* **PROBLEM DESCRIPTION**
Output every one of the following lines verbatim, in the order given.

* **DATA SHOWN**
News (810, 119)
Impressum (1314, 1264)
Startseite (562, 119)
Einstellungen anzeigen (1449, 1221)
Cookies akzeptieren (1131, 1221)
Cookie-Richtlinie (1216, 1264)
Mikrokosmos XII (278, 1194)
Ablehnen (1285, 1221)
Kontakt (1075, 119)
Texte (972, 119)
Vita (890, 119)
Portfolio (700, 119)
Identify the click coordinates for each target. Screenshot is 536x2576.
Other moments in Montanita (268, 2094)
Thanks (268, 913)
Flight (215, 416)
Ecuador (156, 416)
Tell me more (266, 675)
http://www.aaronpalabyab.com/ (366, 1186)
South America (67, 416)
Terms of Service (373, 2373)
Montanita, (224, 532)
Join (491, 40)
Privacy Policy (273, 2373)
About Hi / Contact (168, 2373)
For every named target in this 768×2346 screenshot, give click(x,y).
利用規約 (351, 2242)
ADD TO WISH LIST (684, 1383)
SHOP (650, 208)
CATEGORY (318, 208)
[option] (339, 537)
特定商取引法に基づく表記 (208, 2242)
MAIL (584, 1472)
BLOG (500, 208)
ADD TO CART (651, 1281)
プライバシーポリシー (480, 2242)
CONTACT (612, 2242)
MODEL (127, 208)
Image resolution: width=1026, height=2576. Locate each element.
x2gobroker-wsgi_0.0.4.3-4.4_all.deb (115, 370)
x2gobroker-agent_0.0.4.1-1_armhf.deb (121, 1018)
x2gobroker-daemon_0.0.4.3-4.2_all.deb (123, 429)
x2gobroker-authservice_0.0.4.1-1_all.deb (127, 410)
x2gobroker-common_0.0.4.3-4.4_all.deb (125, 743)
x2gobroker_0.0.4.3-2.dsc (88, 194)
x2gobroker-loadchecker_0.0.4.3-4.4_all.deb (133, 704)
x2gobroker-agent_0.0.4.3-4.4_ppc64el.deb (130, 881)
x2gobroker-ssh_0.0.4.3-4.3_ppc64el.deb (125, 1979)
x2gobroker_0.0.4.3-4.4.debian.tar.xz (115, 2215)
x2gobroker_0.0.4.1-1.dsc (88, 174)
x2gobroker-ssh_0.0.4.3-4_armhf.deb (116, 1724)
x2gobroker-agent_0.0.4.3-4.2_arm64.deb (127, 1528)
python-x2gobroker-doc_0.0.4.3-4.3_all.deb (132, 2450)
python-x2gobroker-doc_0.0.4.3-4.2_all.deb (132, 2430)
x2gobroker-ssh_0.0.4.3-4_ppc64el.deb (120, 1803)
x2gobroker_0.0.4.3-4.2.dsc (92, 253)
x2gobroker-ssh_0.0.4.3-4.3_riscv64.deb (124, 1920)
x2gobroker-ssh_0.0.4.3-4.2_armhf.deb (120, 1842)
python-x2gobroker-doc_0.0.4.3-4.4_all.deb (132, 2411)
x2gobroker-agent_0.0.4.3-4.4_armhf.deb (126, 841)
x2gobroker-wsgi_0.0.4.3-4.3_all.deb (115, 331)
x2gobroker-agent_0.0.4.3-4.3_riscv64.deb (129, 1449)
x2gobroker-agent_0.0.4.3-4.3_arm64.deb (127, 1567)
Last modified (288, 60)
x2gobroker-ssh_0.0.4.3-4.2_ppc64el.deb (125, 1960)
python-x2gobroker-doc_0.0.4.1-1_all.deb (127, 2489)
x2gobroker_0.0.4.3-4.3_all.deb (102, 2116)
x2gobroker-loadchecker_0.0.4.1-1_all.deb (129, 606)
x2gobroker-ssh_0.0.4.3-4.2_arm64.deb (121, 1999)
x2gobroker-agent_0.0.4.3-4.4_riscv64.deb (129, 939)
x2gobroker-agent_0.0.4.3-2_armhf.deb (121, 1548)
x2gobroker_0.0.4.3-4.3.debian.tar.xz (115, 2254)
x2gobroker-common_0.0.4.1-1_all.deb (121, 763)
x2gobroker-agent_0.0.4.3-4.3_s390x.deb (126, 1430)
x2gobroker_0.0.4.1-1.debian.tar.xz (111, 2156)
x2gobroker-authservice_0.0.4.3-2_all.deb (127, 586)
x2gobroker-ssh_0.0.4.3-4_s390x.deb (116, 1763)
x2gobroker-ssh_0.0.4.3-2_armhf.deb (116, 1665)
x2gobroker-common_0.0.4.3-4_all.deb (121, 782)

* **SOLVED PROBLEM**
News (810, 119)
Impressum (1314, 1264)
Startseite (562, 119)
Einstellungen anzeigen (1449, 1221)
Cookies akzeptieren (1131, 1221)
Cookie-Richtlinie (1216, 1264)
Mikrokosmos XII (278, 1194)
Ablehnen (1285, 1221)
Kontakt (1075, 119)
Texte (972, 119)
Vita (890, 119)
Portfolio (700, 119)
Identify the click coordinates for each target. Screenshot is 536x2576.
Other moments in Montanita (268, 2094)
Thanks (268, 913)
Flight (215, 416)
Ecuador (156, 416)
Tell me more (266, 675)
http://www.aaronpalabyab.com/ (366, 1186)
South America (67, 416)
Terms of Service (373, 2373)
Montanita, (224, 532)
Join (491, 40)
Privacy Policy (273, 2373)
About Hi / Contact (168, 2373)
For every named target in this 768×2346 screenshot, give click(x,y).
利用規約 (351, 2242)
ADD TO WISH LIST (684, 1383)
SHOP (650, 208)
CATEGORY (318, 208)
[option] (339, 537)
特定商取引法に基づく表記 (208, 2242)
MAIL (584, 1472)
BLOG (500, 208)
ADD TO CART (651, 1281)
プライバシーポリシー (480, 2242)
CONTACT (612, 2242)
MODEL (127, 208)
Image resolution: width=1026, height=2576. Locate each element.
x2gobroker-wsgi_0.0.4.3-4.4_all.deb (115, 370)
x2gobroker-agent_0.0.4.1-1_armhf.deb (121, 1018)
x2gobroker-daemon_0.0.4.3-4.2_all.deb (123, 429)
x2gobroker-authservice_0.0.4.1-1_all.deb (127, 410)
x2gobroker-common_0.0.4.3-4.4_all.deb (125, 743)
x2gobroker_0.0.4.3-2.dsc (88, 194)
x2gobroker-loadchecker_0.0.4.3-4.4_all.deb (133, 704)
x2gobroker-agent_0.0.4.3-4.4_ppc64el.deb (130, 881)
x2gobroker-ssh_0.0.4.3-4.3_ppc64el.deb (125, 1979)
x2gobroker_0.0.4.3-4.4.debian.tar.xz (115, 2215)
x2gobroker_0.0.4.1-1.dsc (88, 174)
x2gobroker-ssh_0.0.4.3-4_armhf.deb (116, 1724)
x2gobroker-agent_0.0.4.3-4.2_arm64.deb (127, 1528)
python-x2gobroker-doc_0.0.4.3-4.3_all.deb (132, 2450)
python-x2gobroker-doc_0.0.4.3-4.2_all.deb (132, 2430)
x2gobroker-ssh_0.0.4.3-4_ppc64el.deb (120, 1803)
x2gobroker_0.0.4.3-4.2.dsc (92, 253)
x2gobroker-ssh_0.0.4.3-4.3_riscv64.deb (124, 1920)
x2gobroker-ssh_0.0.4.3-4.2_armhf.deb (120, 1842)
python-x2gobroker-doc_0.0.4.3-4.4_all.deb (132, 2411)
x2gobroker-agent_0.0.4.3-4.4_armhf.deb (126, 841)
x2gobroker-wsgi_0.0.4.3-4.3_all.deb (115, 331)
x2gobroker-agent_0.0.4.3-4.3_riscv64.deb (129, 1449)
x2gobroker-agent_0.0.4.3-4.3_arm64.deb (127, 1567)
Last modified (288, 60)
x2gobroker-ssh_0.0.4.3-4.2_ppc64el.deb (125, 1960)
python-x2gobroker-doc_0.0.4.1-1_all.deb (127, 2489)
x2gobroker_0.0.4.3-4.3_all.deb (102, 2116)
x2gobroker-loadchecker_0.0.4.1-1_all.deb (129, 606)
x2gobroker-ssh_0.0.4.3-4.2_arm64.deb (121, 1999)
x2gobroker-agent_0.0.4.3-4.4_riscv64.deb (129, 939)
x2gobroker-agent_0.0.4.3-2_armhf.deb (121, 1548)
x2gobroker_0.0.4.3-4.3.debian.tar.xz (115, 2254)
x2gobroker-common_0.0.4.1-1_all.deb (121, 763)
x2gobroker-agent_0.0.4.3-4.3_s390x.deb (126, 1430)
x2gobroker_0.0.4.1-1.debian.tar.xz (111, 2156)
x2gobroker-authservice_0.0.4.3-2_all.deb (127, 586)
x2gobroker-ssh_0.0.4.3-4_s390x.deb (116, 1763)
x2gobroker-ssh_0.0.4.3-2_armhf.deb (116, 1665)
x2gobroker-common_0.0.4.3-4_all.deb (121, 782)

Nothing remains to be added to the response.